**Task to carry out**
Using the records below, repeat exactly the lines from the one holding "Karello (16, 702)" through the one holding "Subir ▲ (863, 281)", both ends included, and no others.

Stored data
::::

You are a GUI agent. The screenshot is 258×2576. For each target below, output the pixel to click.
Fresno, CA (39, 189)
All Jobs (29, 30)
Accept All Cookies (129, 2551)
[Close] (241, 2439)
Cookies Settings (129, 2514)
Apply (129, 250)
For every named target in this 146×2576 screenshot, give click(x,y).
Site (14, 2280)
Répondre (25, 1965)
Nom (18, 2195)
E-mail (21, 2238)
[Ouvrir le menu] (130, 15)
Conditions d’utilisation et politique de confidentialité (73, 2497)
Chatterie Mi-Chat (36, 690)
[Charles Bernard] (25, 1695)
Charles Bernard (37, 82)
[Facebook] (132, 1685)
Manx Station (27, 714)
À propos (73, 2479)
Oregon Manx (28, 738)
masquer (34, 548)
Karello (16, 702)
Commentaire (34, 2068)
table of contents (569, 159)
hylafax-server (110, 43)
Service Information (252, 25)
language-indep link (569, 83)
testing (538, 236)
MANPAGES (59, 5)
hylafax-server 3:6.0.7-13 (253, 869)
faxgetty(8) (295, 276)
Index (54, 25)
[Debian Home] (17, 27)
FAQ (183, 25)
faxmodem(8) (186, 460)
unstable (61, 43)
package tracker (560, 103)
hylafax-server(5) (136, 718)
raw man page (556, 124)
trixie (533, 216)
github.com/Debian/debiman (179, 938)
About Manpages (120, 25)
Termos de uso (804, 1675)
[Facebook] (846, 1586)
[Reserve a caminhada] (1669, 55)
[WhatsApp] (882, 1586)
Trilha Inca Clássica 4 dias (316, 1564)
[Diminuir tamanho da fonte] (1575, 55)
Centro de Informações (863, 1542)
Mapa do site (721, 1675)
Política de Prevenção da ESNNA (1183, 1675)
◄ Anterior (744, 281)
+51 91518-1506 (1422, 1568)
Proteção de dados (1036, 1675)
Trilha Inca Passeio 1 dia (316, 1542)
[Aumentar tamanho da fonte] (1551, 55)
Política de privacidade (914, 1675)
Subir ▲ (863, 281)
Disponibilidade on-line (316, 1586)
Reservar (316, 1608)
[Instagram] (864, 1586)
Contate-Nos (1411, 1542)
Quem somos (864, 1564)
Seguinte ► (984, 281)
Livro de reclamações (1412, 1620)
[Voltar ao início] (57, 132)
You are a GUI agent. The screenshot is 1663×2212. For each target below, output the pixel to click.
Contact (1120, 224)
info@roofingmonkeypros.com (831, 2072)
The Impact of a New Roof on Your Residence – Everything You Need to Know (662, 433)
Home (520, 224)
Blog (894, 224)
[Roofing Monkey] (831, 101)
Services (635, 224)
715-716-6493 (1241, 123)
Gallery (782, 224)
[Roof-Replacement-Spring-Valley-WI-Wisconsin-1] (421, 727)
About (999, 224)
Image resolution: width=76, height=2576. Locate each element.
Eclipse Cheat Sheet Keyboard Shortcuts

::::

**Result**
Karello (16, 702)
Commentaire (34, 2068)
table of contents (569, 159)
hylafax-server (110, 43)
Service Information (252, 25)
language-indep link (569, 83)
testing (538, 236)
MANPAGES (59, 5)
hylafax-server 3:6.0.7-13 (253, 869)
faxgetty(8) (295, 276)
Index (54, 25)
[Debian Home] (17, 27)
FAQ (183, 25)
faxmodem(8) (186, 460)
unstable (61, 43)
package tracker (560, 103)
hylafax-server(5) (136, 718)
raw man page (556, 124)
trixie (533, 216)
github.com/Debian/debiman (179, 938)
About Manpages (120, 25)
Termos de uso (804, 1675)
[Facebook] (846, 1586)
[Reserve a caminhada] (1669, 55)
[WhatsApp] (882, 1586)
Trilha Inca Clássica 4 dias (316, 1564)
[Diminuir tamanho da fonte] (1575, 55)
Centro de Informações (863, 1542)
Mapa do site (721, 1675)
Política de Prevenção da ESNNA (1183, 1675)
◄ Anterior (744, 281)
+51 91518-1506 (1422, 1568)
Proteção de dados (1036, 1675)
Trilha Inca Passeio 1 dia (316, 1542)
[Aumentar tamanho da fonte] (1551, 55)
Política de privacidade (914, 1675)
Subir ▲ (863, 281)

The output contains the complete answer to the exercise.